Follow up – West County Density Units (County Commission Meeting – Feb 28th)

Dear Friends.  You may already have received the message below from the Friends of Cape Haze but in case you didn’t I’m forwarding again.  Thank you for your efforts and the amazing turnout.  This will make a difference on the Cape Haze Peninsula.

The County Commission on February 28 adopted an upper limit of 15 units/acre of density for the entire Cape Haze Peninsula/West County.  Properties currently at lower densities cannot get 15 automatically.  They will have to go through a land use or zoning change, but they will not be able to seek more than 15.  This is a very significant protection for the area.  

There are three properties with prior existing approvals that will still be able to seek up to 65 units/acre.  Citizens at the hearing strongly supported limiting all properties to 15, but the Commission eventually made clear that it fears a lawsuit involving  constitutional takings claims for those properties which already have some sort of grandfathered Compact Growth Mixed Use (CGMU) status if the possibility of 65 units is removed for them.  The properties are a small one on Placida Road in Grove City, the former Fishery property which has approval for 7-8 units per acre which Friends of Cape Haze supports, and the West County Town Center Property at Gasparilla Road and 776.

The West County Town Center is somewhere between 1100 and 1300 acres and currently has approval for less than 4000 units.  In order to increase density at this site the developer will have to apply to the County for a change to its CGMU approval, and possibly also its zoning approval.  So it is not inevitable that this property will have a higher density, but citizens must be alert to any future effort to increase the density at this site.

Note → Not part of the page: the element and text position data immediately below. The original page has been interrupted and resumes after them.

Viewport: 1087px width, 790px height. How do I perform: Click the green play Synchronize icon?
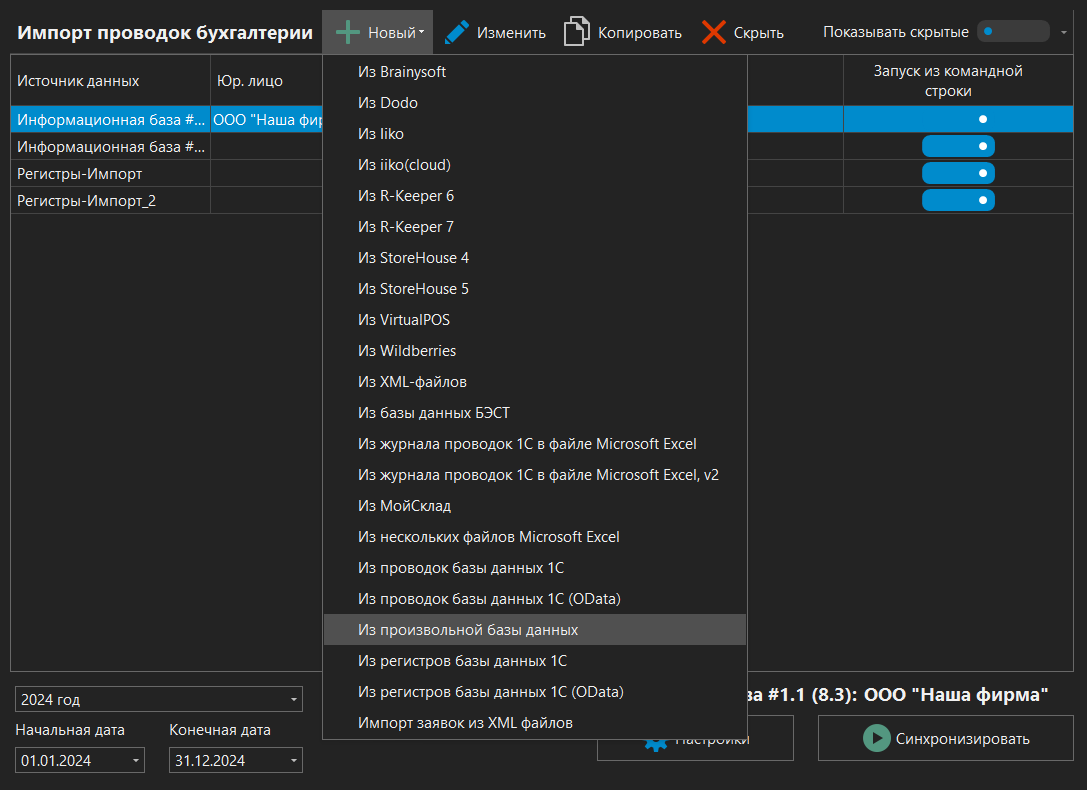tap(876, 739)
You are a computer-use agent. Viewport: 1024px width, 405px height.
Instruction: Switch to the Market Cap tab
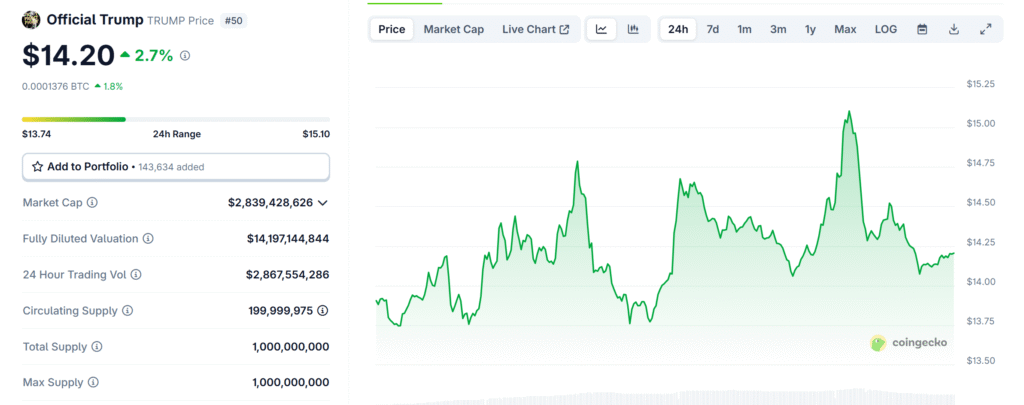[x=454, y=29]
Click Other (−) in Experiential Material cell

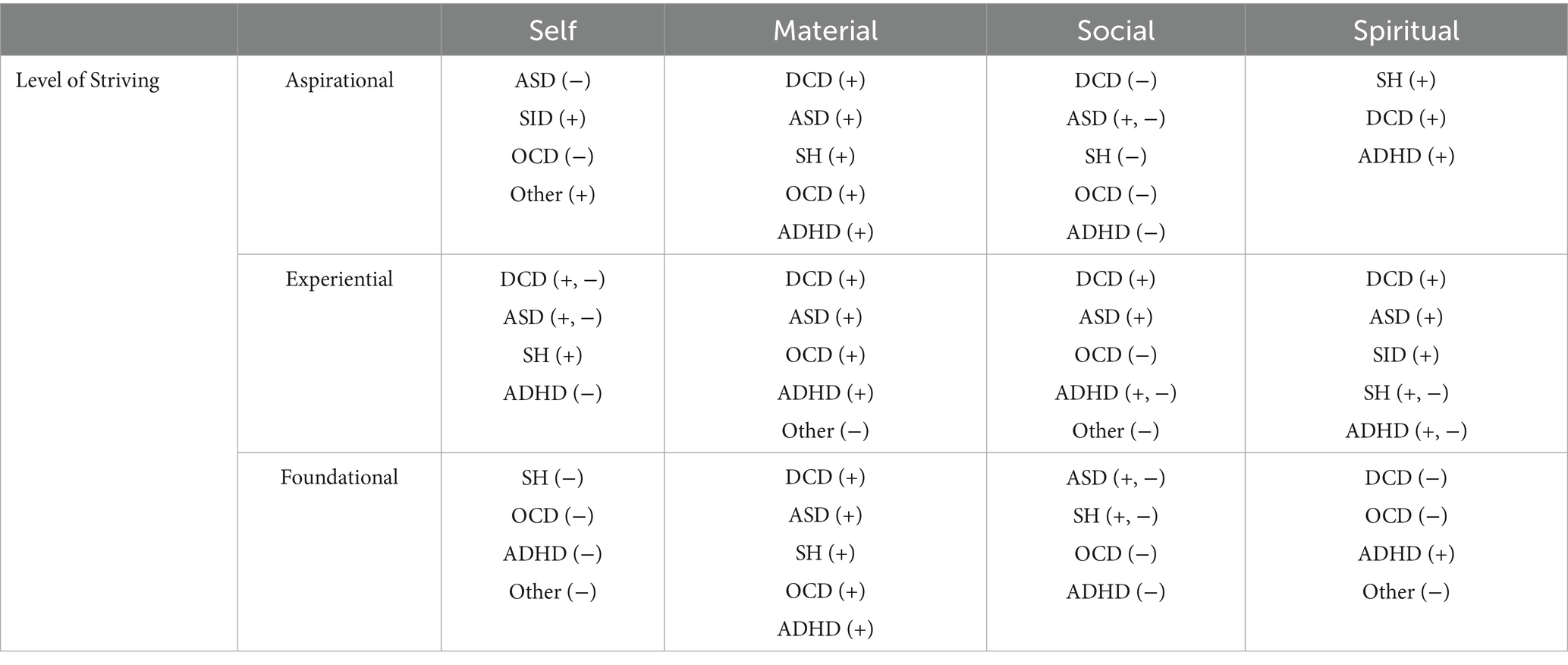coord(825,431)
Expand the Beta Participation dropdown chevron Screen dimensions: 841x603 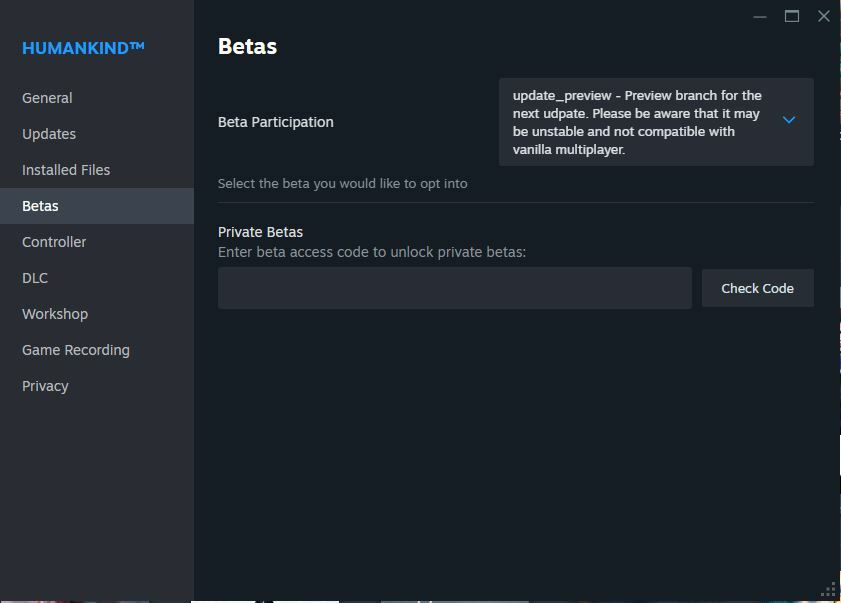(788, 120)
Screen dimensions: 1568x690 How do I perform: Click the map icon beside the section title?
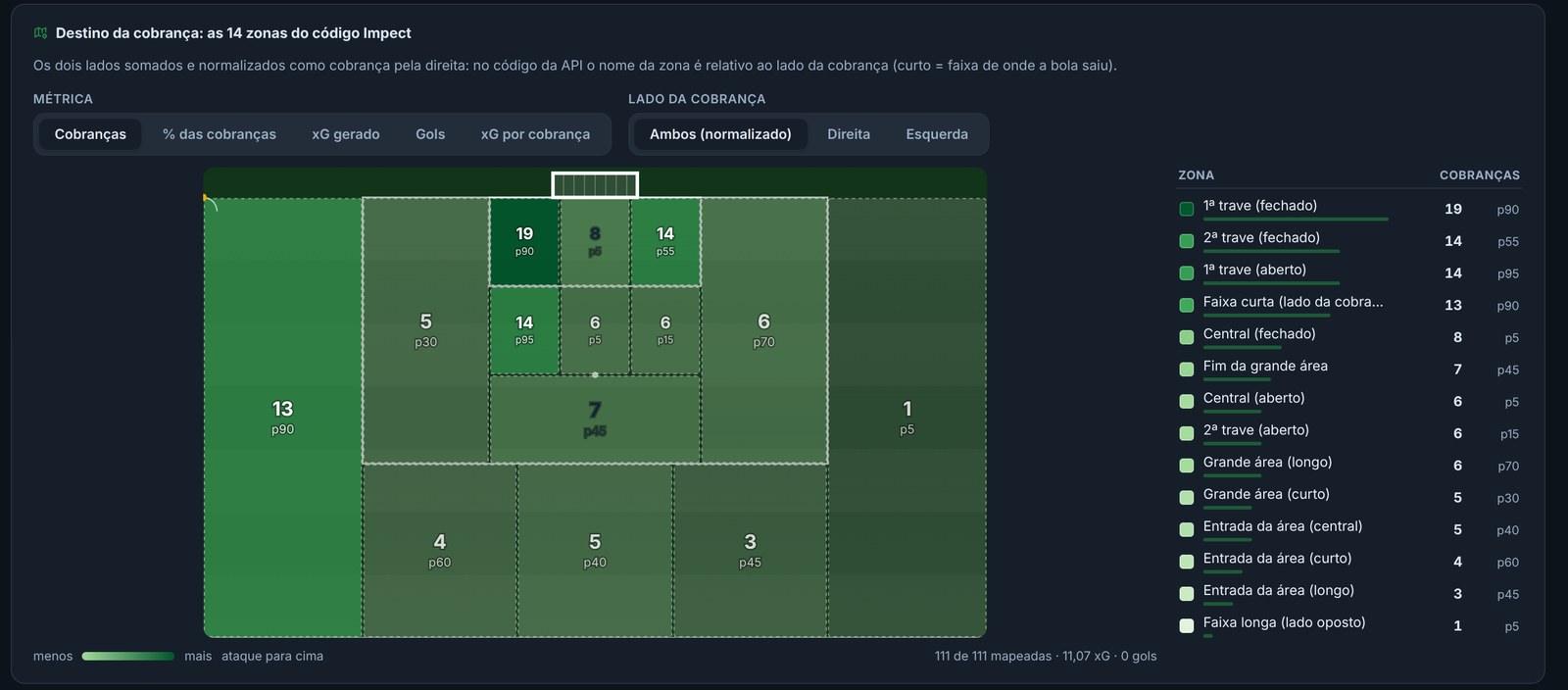pos(40,33)
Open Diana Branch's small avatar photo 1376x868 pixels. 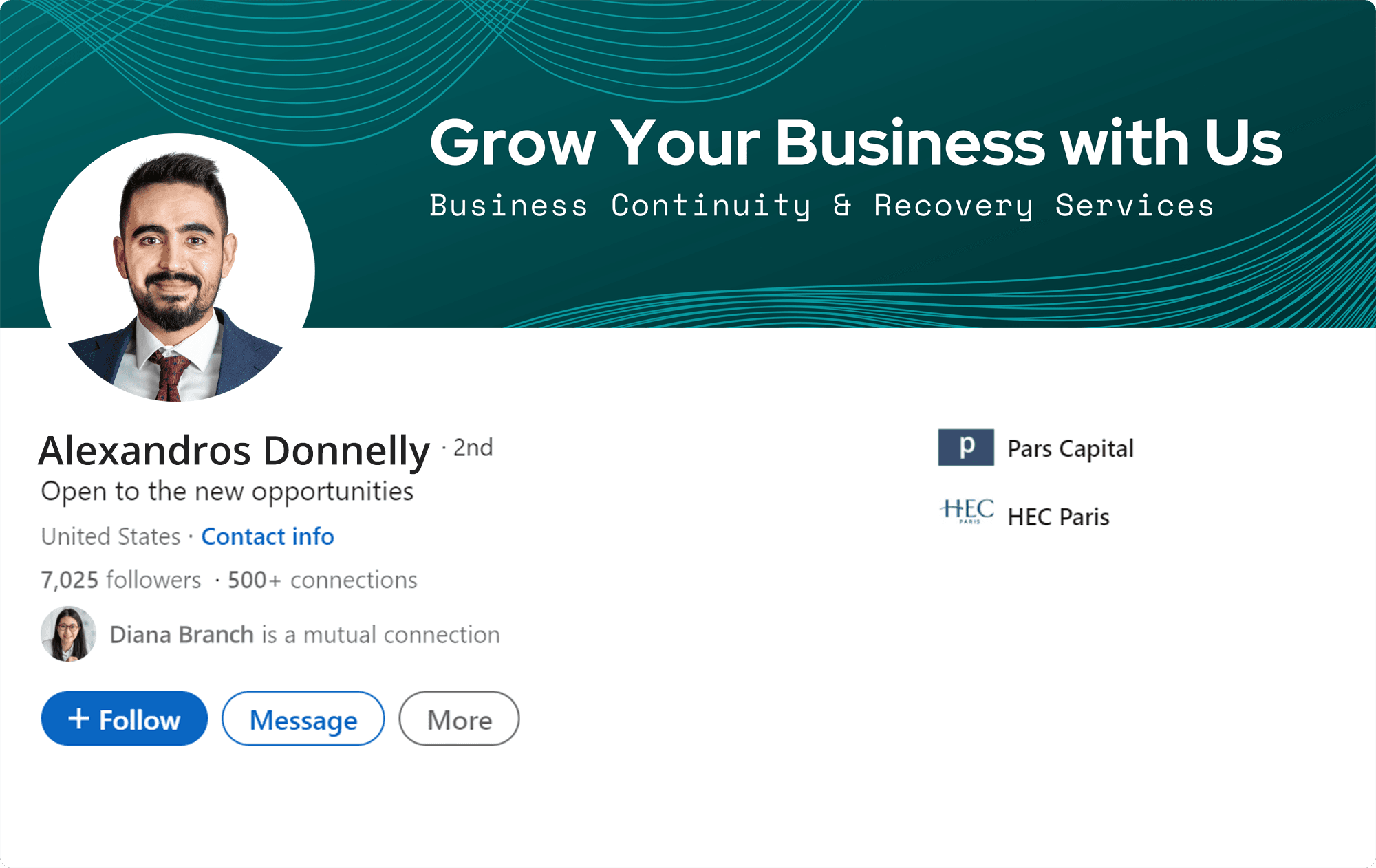click(x=68, y=633)
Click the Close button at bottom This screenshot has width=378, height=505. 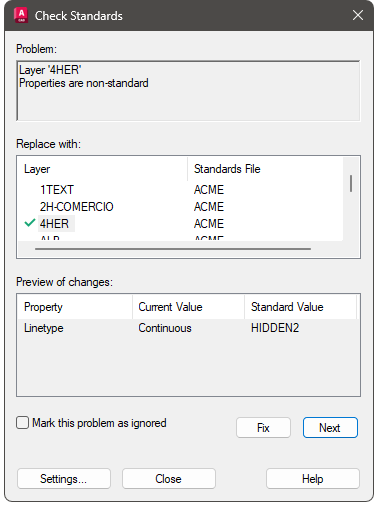tap(169, 479)
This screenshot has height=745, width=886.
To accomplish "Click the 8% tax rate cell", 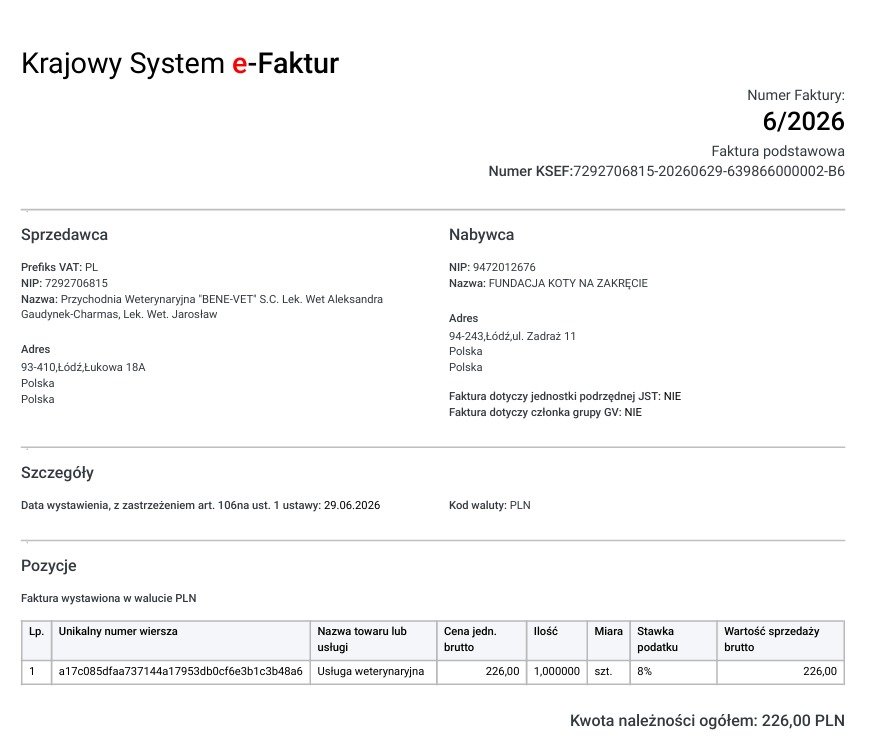I will [674, 672].
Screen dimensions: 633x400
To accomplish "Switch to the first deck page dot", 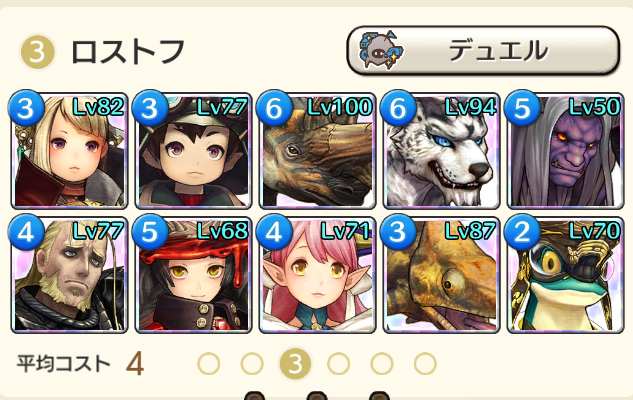I will click(209, 363).
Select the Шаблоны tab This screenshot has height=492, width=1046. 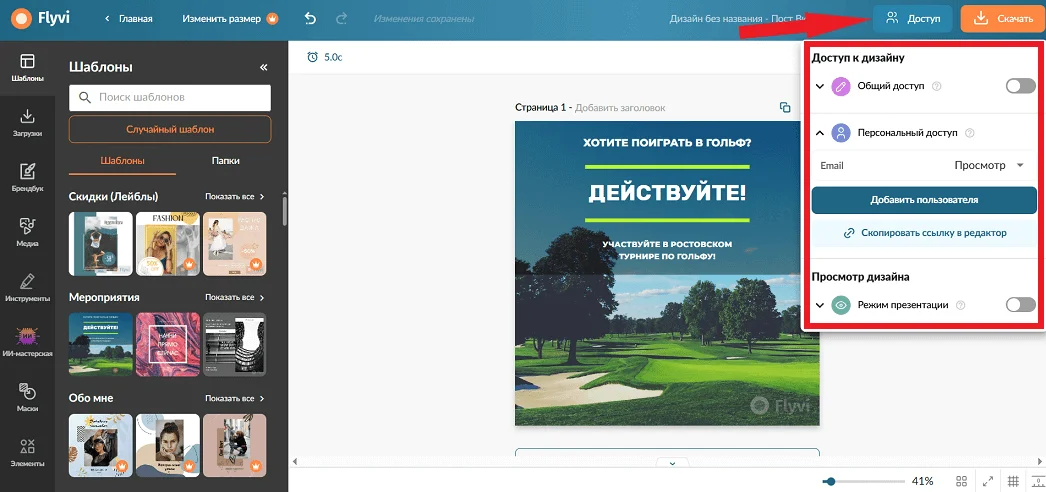[123, 161]
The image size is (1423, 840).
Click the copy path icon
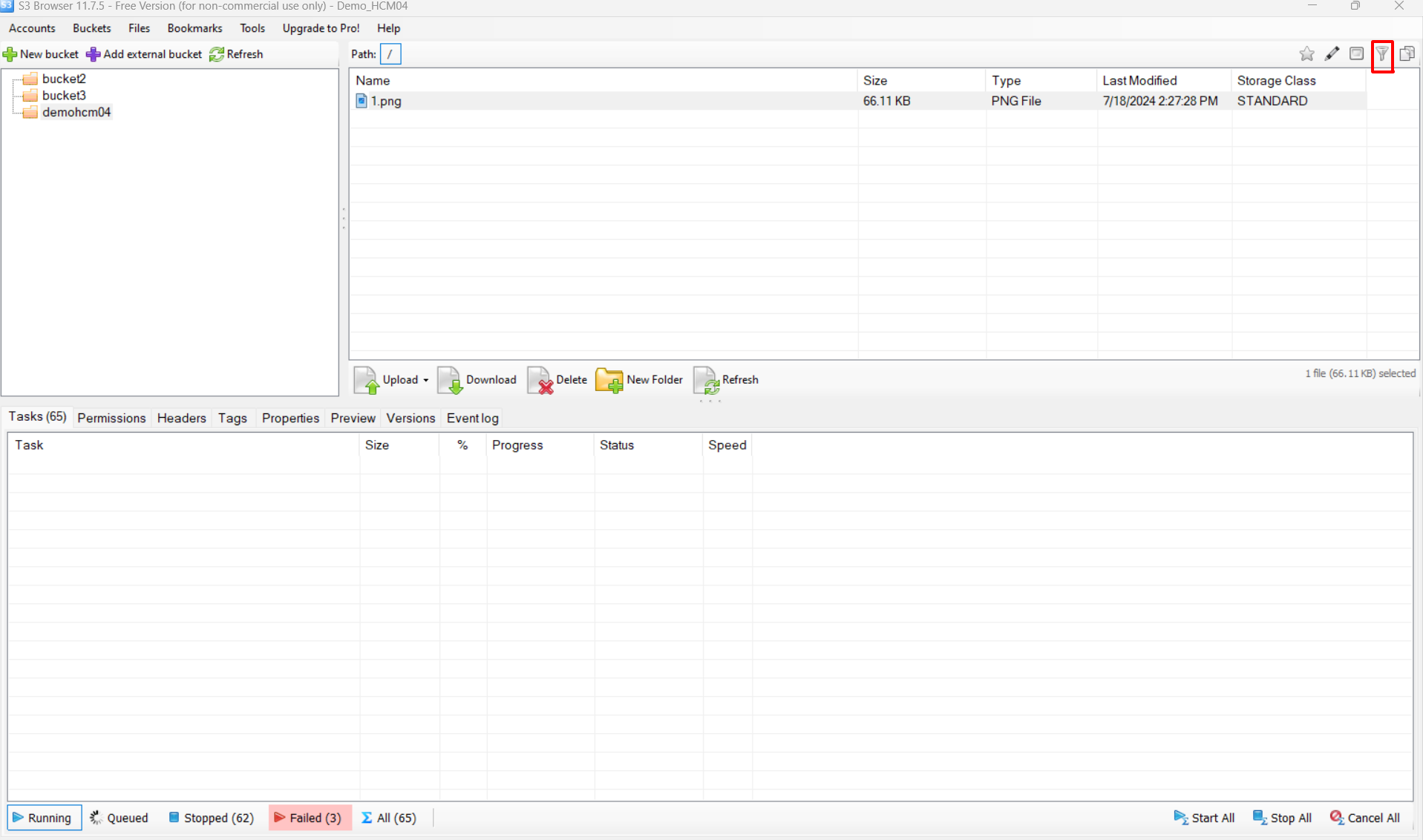tap(1407, 54)
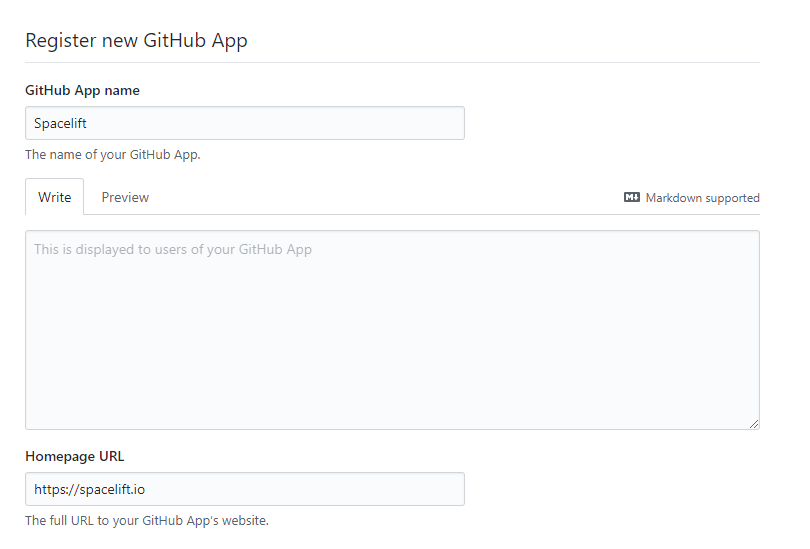This screenshot has width=810, height=549.
Task: Focus the Homepage URL input field
Action: coord(244,489)
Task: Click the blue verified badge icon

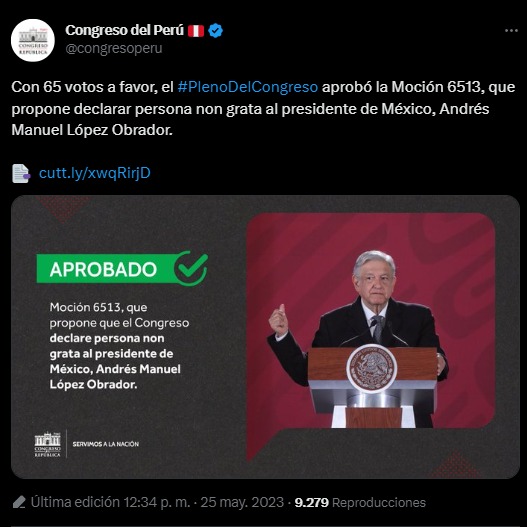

We are so thankful to all the citizens who wrote the commissioners, came to the hearing (many wearing red) and made comments.  All of the comments were well thought out and well presented, including evacuation observations, comparisons to density in other large cities, comments on the likely effects of climate change, and data on the value of the local sportfishing industry supported by the tidal lagoons of West County.

We estimated the crowd at 150 to 200.  We know the Commissioners took notice.

One unfortunate period at the hearing had a commissioner criticizing attendees for being misinformed.  They were clearly not misinformed as the actual language of the ordinance proposal on the large screen at the front of the room made clear.  

Thank you for your overwhelming support.  And we hope we’ll all be on the lookout for any proposed change in the land use or zoning status at the West County Town Center.